In 2018, a multi-year program “Sonar Monitoring of Natural Release of Methane Greenhouse Gas from the Seafloor – A Contribution to the Understanding of Global Change” funded by the German Ministry of Education and Research (Drs. G. Bohrmann and Y. Marcon, University of Bremen) resulted in the installation of instruments at SHR to quantify the flux of methane and bubble plume dynamics at this site. A ~3.6-meter-tall platform hosting a rotating multibeam sonar provides a 700 m across, 360° view of all bubble plumes emitted at the summit including their intensity and rise height. Scans are conducted about two hours apart. Also installed was a quantification sonar aimed at measuring gas flux and changes in seafloor topography proximal to Einstein’s Grotto. The quantification sonar is on a 2.6-meter-tall tripod that conducts 360° scans of the local water column. In 2019, this infrastructure was augmented by the addition of a cabled 4K camera and CTD. All instruments were recovered in 2020 and will be reinstalled in 2021.

This 4K camera is focused on imaging the area proximal to Einstein’s Grotto. The area has changed remarkably over the past decade. Credit: MARUM/UW/WHOI; V19.
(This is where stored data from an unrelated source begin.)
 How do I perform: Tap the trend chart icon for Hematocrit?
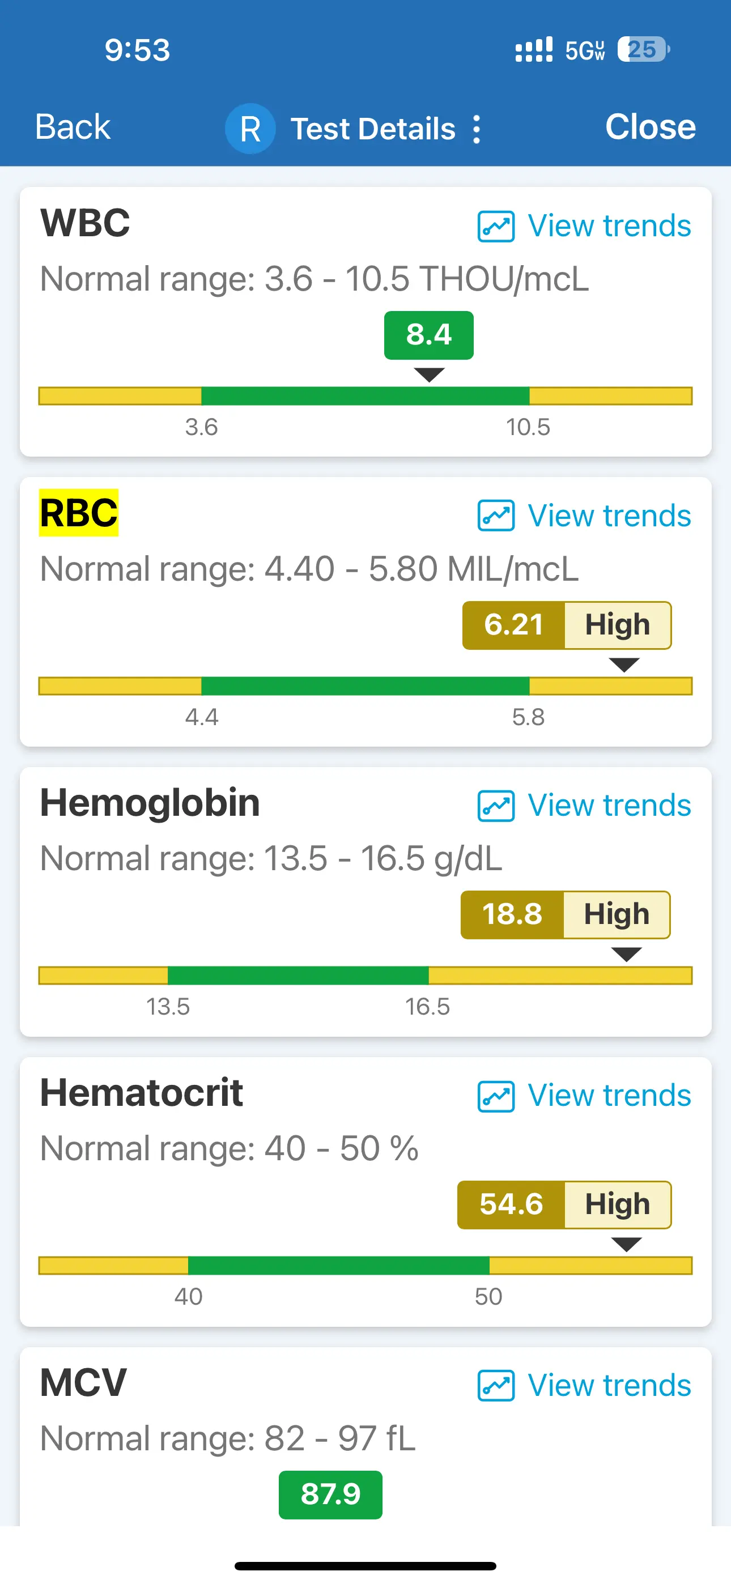(x=496, y=1096)
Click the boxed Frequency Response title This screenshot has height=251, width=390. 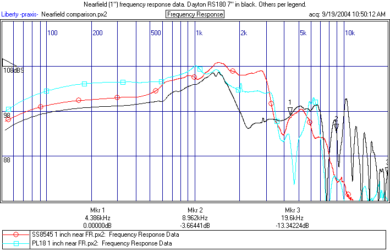pos(195,14)
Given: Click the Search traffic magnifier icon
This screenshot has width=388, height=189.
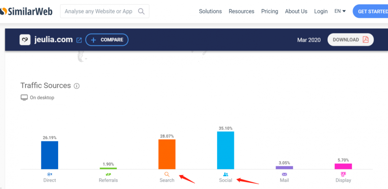Looking at the screenshot, I should tap(167, 174).
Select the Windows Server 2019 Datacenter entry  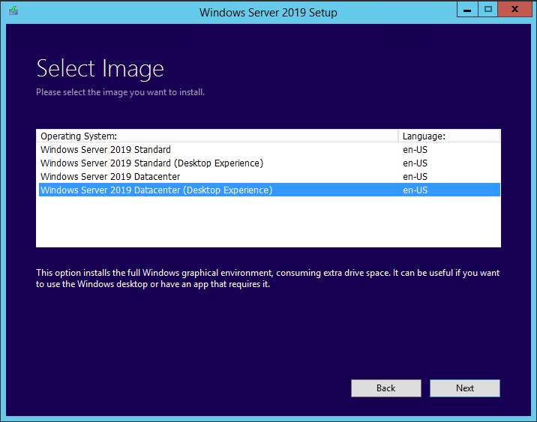click(x=110, y=177)
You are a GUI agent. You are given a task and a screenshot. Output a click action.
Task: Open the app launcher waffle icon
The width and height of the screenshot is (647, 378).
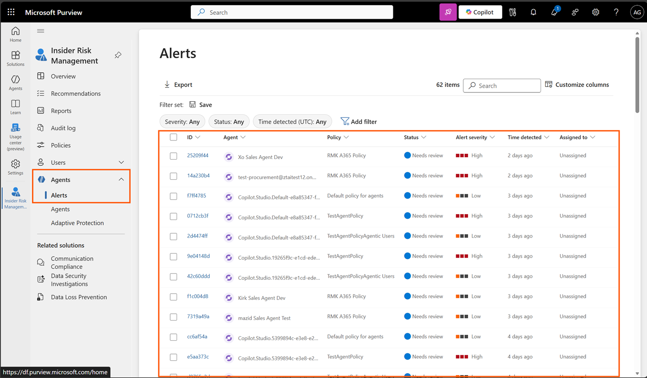11,12

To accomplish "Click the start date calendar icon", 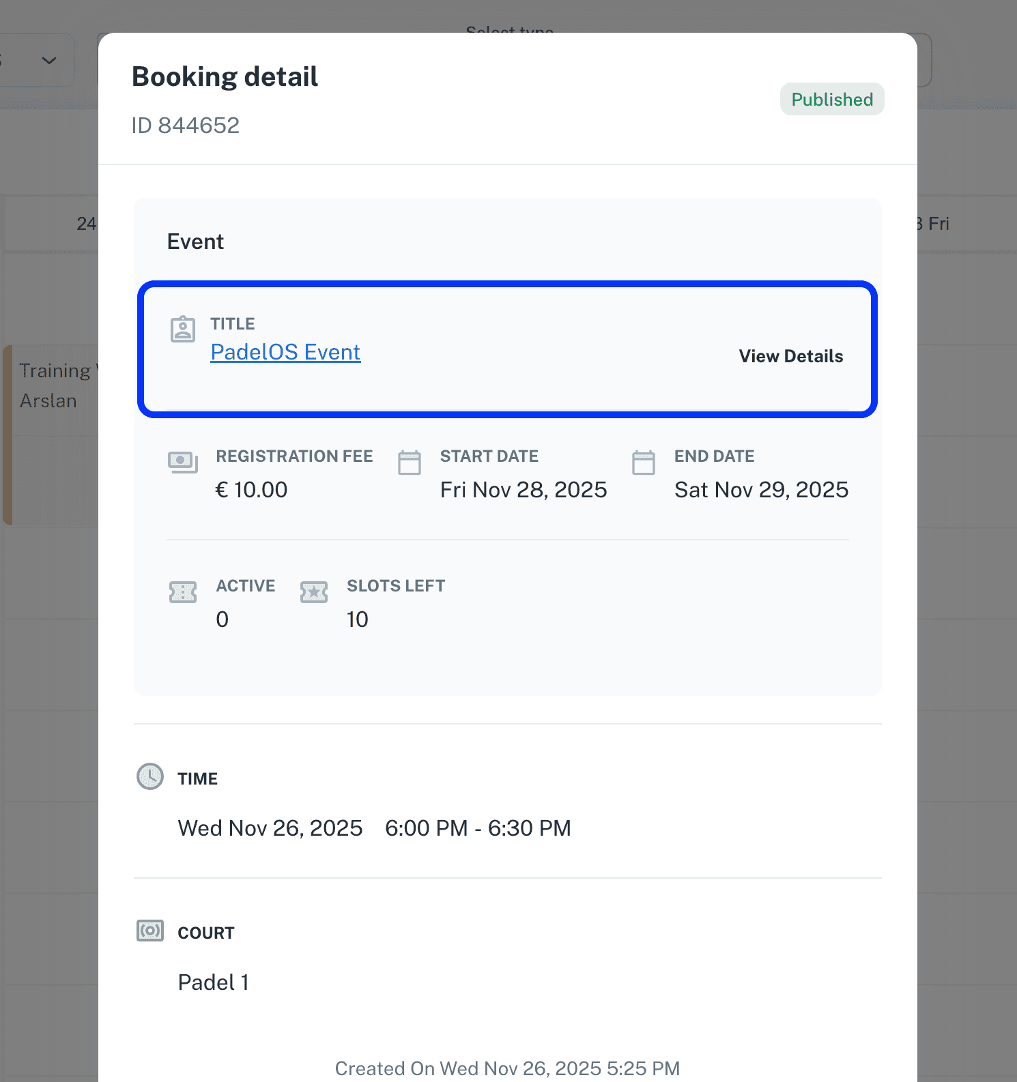I will click(x=410, y=462).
From 2019-2020, an uncabled microbial fuel cell (CH4-Benthic Observer Platform), funded by the Office of Naval Research, was installed on a microbial mat near Einstein’s Grotto, which included two osmotic fluid samplers (Dr. C. Reimers, Oregon State University). Finally, a new NSF award “Collaborative Research: Investigating the source and flux of dissolved organic carbon released from methane seeps to the deep ocean (Dr. L. Lapham, University of Maryland Center for Environmental Sciences) will result in the deployment of additional osmotic fluid samplers for continuous sampling of SHR seep fluids.

During the initial planning stages of the RCA, a key requirement in the design was to include significant expansion capabilities and power. In four years, the need for this requirement has been clearly demonstrated by the significant response from the community. At the 2016 OOI Design and Implementation Workshop in Salt Lake City, Utah, Dr. Margaret Leinen (Scripps Institution of Oceanography and University of California San Diego), then Associate Director for Geosciences, gave the keynote talk. In this presentation, she said “If you build it, they will come”…a prediction that has come to fruition with innovative and synergistic research into deep ocean processes focused on the cabled array.